Dataset entries:
■ ■ ■ ■
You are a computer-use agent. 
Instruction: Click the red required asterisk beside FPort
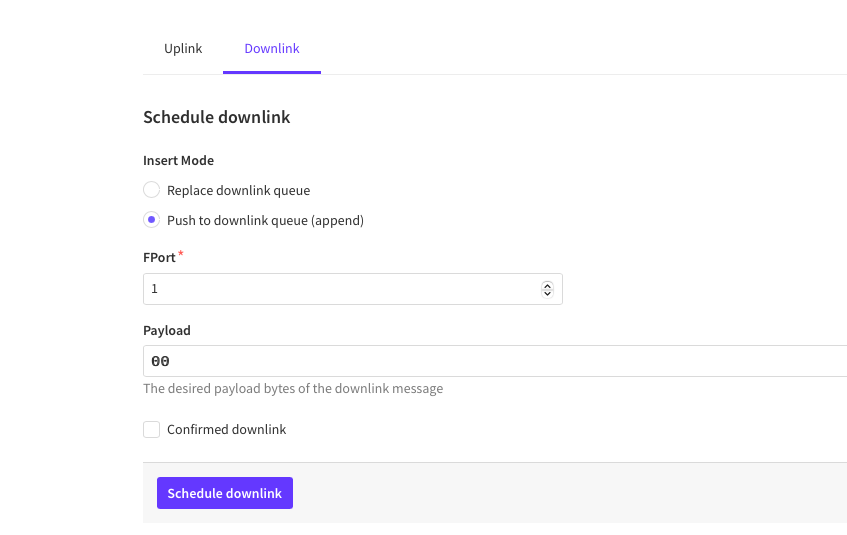[x=181, y=255]
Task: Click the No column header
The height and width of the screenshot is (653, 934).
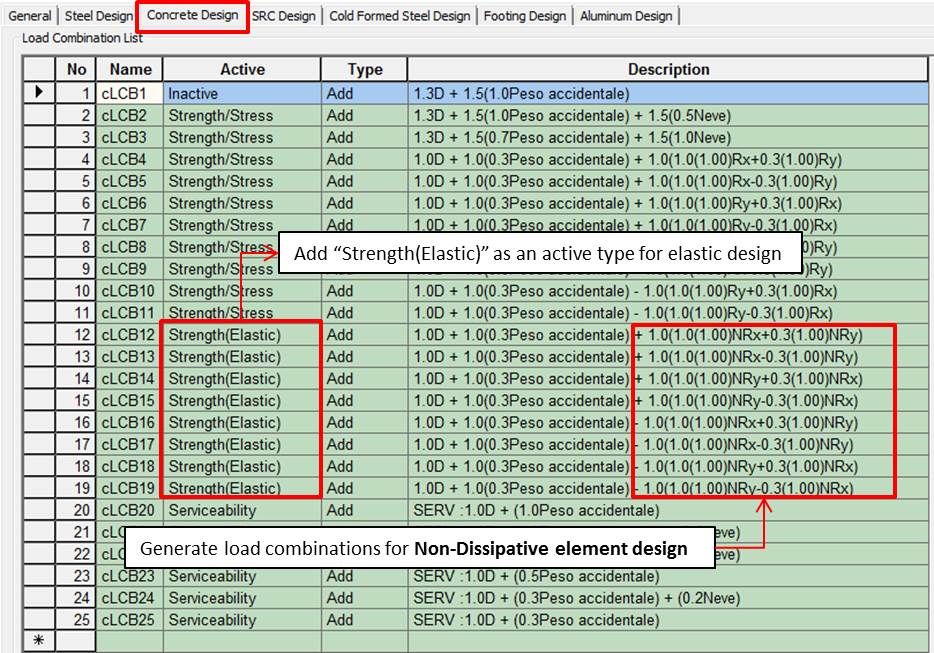Action: coord(75,68)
■ ■ ■ ■
HOW TO COMPLETE THIS TASK: Could you transcribe all of the data exactly and omit the pictures?

SOLUTION TO THE EXERCISE:
You are a computer-use agent. 
Instruction: Click the red required asterisk beside FPort
[x=181, y=255]
Task: Click the No column header
The height and width of the screenshot is (653, 934).
Action: coord(75,68)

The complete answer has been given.